Daha çok korucuların ve bağlantılı oldukları birimlerin adlarının geçtiği bu iddialarla; bu birimleri yıpratmak isteyen yerel veya kamudaki kimi kişi veya yapılar mı var?

Hakkâri merkezli bazı köyler için anlatılan bu tür şebekelerin, bölgenin başka illerinde de bağlantıları var mıdır?

Aynı olayla bağlantılı olduğu söylenen cinsel içerikli hapları; kim, nereden, nasıl getiriyor ve nerelere pazarlıyor?

Devletin adaleti, elbette görevini bilir, gereğini yapar ama bölge halkı, özellikle de yöredeki kadınlar için diyeceğimiz şudur:

Tanımadığınız kişiyi evinize almayın. Tanımadığınız, güvenli bulmadığınız kişilerin arabasına binmeyin. İş ve görüşme tekliflerini kabul etmeyin. Avukat veya bir yakınınız olmadan, çağırsalar dahi bir yabancının veya bir yetkilinin makamına gitmeyin.

Unutmayın: Kanunsuz iş yapan her kes suç işliyor demektir. Suçluyu; bölgede ve Türkiye genelinde şikayet edebileceğiniz çok merci ve makam var. Size karşı bir kanunsuz teklif, dayatma veya şaibeli bir durum varsa; en yakınınızdaki güvenilir biriyle, üst makamlarla, bir avukatla paylaşmaktan çekinmeyin. Gerekirse medyaya yazmaktan da çekinmeyin!

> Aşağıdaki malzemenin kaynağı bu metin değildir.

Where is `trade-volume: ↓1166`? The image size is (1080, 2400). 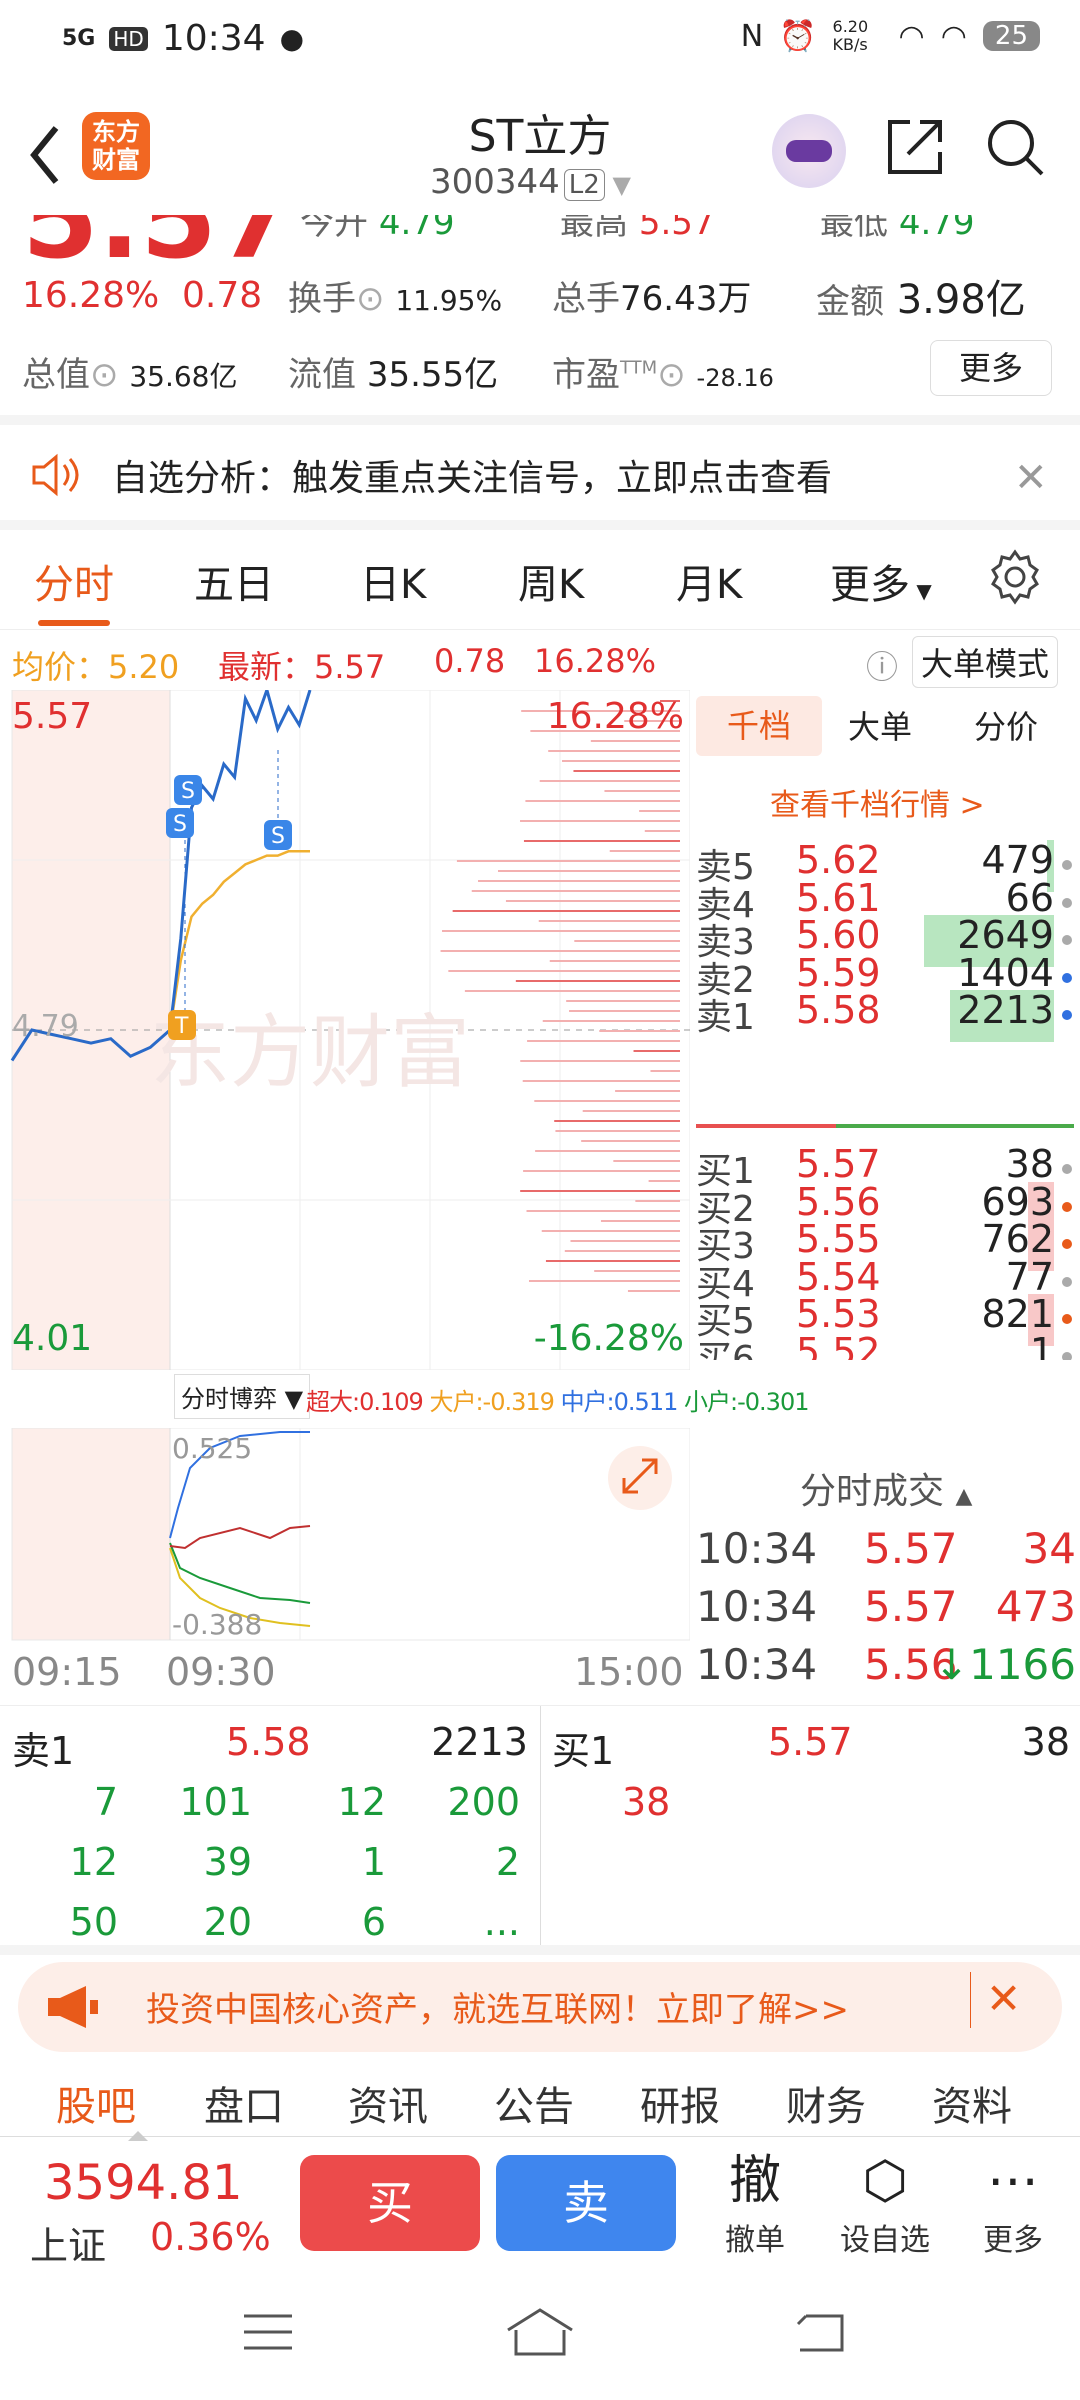 trade-volume: ↓1166 is located at coordinates (1004, 1664).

Bilinmeli ki; bilgili olan güçlüdür! Batı’da genellerin sakındığı şaibeli işlerden, Doğu’da, en alt birimlerdekiler çekinmiyorsa; bunda bölge insanının payı vardır vesselam!

HİSSE:

1-Müslüman ülkenin ayağa kalkması çok zor! Hele hele “Osmanlıyı Halifesiyle, şer’î yasasıyla..” tasfiye eden Emperyalist Haçlının dayattığı yasalarla hiç kolay değildir.

Bizane: gîha dibe bost, dijmin nabe dost lo! (..Düşman dost olmaz!)

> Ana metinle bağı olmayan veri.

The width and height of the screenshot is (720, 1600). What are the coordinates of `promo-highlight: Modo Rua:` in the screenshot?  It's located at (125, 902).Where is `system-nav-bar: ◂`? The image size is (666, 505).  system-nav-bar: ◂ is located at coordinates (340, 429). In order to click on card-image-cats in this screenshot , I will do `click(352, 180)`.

Unutma! Müslüman coğrafyalar özellikle de kıt kaynakları, Müslümanlara bırakılacak kadar değersiz değildir.

Siyonist H. Keshenger ne demişti? “Petrol, Araplara bırakılacak kadar değersiz değildir!” 

2- HELALLEŞME, bu aralar siyasilerde moda.

Çima bavo we xêr e? (Hayırdır?) Taşlaşmış, asırlık çukurlara yuvarlanan Kütükler dahi imana gelip helalleşmek istiyorsa kolayını diyeyim:

Alayınız halka, özellikle de Kürtlere borçlusunuz! Ne mi?

Şarkın gözbebeği, kanayan yarası olan İki Said’e, bir Seyyid’e; nice ağa ve beylere.. mezar taşını dahi çok gördünüz! Mezar Kazıkçıları olmak istemiyorsanız; bin yıllık vefa borcu ve kardeşlik adına; Dersimlimin deyimiyle Muhammed Ali Aşkına!

“Heyfa mi nayê kuştin u mirinê meran u şêran/ Ev ji mêran re ji beréde edet e/ Heyfa mi tê vê heyfe” (Şuna üzülüyorum):

 Şarkın bu Destanlarına iade-i itibar.. ve mezarları olsun! 

3-Milli Kahramanlar; son yüzyıldakiler ne kadar da birbirlerine benziyor?

Yazdıkları destanlar, tıpkıbasım; karakter ve yaşantıları, dost ve düşmanları.. Hele kavgaları! Fesubhanallah…! Aile içi tartışmalar gibi..

Mecnun’a sordum: “Akraba, ikiz.. beşiz değillerse; “How to Become a Tyrant ve Çöl Kraliçesi” filmlerini izle dedi. İzlediğim de ne göreyim lawo!!

Mimm? Te go HİİRÇ? (..Ayı mı dedin?) Haa! Hırç xedare lo!